Another source, the Waltharius, probably written about 920 by Ekkehard, a monk of St Gall, records the escape of Burgundian princess Hiltgirt, her lover Waltharius, and Hagano, from the court of Attila, after Guntharius, King of the Franks, reneged on a treaty; Hagano and Guntharius conspire to steal from Hiltgunt and Waltharius the treasure they have stolen from Attila. In this story the Franks are described as 'nebulones' (rascals?) which may be the origin of the word 'Nibelungs'.
I read a prose translation into English. The original versions are written in verse. There is variation of form but the fundamental basis is that each stanza has four lines with an AABB rhyme pattern (there are also internal rhymes, particularly for the words just before the caesuras. The first three lines of each stanza have three metrical beats, a caesura, and then three further beats. The final line of each stanza has an additional foot after the caesura. The last word before the caesura is usually an iamb (stress/unstress) whereas the final word of the line is usually stressed.

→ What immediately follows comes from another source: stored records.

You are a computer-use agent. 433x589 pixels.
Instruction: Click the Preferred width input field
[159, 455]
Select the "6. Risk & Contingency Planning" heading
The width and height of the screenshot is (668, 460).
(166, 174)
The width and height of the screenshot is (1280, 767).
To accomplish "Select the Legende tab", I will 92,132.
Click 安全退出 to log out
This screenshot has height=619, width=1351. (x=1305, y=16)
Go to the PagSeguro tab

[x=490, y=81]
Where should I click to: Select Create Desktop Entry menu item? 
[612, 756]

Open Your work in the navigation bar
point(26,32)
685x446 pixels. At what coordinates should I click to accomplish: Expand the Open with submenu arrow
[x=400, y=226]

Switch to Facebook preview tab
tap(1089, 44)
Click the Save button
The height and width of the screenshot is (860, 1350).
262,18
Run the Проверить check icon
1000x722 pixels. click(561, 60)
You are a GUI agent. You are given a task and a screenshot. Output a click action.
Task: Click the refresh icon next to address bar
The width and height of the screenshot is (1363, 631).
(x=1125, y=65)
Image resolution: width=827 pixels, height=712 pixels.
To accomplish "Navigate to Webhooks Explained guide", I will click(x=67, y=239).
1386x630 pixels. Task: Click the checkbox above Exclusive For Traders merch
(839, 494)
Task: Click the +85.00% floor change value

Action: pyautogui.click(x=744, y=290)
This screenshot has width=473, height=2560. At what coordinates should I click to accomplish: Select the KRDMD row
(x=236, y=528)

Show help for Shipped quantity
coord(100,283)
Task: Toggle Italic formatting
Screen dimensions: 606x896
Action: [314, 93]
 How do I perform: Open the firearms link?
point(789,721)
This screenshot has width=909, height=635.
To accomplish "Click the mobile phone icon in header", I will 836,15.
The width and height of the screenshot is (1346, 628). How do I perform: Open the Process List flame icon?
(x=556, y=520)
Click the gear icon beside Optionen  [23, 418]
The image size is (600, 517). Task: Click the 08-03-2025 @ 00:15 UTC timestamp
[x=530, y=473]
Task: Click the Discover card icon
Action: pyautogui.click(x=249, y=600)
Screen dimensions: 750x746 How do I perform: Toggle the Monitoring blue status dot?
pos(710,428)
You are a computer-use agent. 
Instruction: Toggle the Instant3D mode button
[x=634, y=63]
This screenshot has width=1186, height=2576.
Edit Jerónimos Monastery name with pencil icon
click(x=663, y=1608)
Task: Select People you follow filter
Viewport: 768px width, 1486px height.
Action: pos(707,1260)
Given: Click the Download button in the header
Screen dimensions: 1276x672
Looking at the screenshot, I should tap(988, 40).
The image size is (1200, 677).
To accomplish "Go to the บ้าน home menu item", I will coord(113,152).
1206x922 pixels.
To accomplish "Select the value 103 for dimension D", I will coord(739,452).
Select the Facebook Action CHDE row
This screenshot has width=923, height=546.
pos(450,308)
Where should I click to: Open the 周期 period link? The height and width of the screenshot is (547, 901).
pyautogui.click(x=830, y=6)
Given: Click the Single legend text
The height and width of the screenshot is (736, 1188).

- "Siegfried loved his sister, though Siegfried had never set eyes on her." (Ch 5)
- "Siegfried son of Siegmund stood there handsome as though limned on parchment." (Ch 5)
- "He tried to win her by force, and tumbled her shift for her, at which the haughty girl reached for the girdle of stout silk cord that she wore about her waist, and subjected him to great suffering and shame, for in return of being balked of her sleep, she bound him hand and foot, carried him to a nail, and hung him on the wall." (Ch 10)
- "That evening, while the King sat and dined, many fine robes were splashed with tine as the butlers plied the tables." (Ch 13) This sounds as if the butlers were very clumsy but I think it is meant to show that the courtiers can afford to buy new clothes.
- "One of the warriors then went over to a corpse and, removing his helmet and kneeling over a wound, began to drink the blood that oozed from it and, little used to it though he was, he thought it very good." (Ch 36) Not vampirism; the warrior is very thirsty. But this passage adduces evidence for the partiality of the author: anything the Burgundians do (tricking women, murdering guests, drinking blood) is good but their enemies are continually characterised as evil.
The text says: Passau: A literary centre of the High Middle Ages. The Nibelungenlied, a major European epic, was written here around the year 1200, at the court of Bishop Wolfger von Erla (who was bishop between 1191 and 1204). It has been a UNESCO World Heritage Site since 2009. The outstanding position of the Bishop's court in mediaeval literary life is also evidenced by the fact that Bishop Wolfger's travel accounts mention 'five long shillings' for a fur coat, which Walther von der Vogelweide received in 2003 as a singer in the episcopal court. This note is the only documentary evidence of this greatest poet of the German Middle Ages.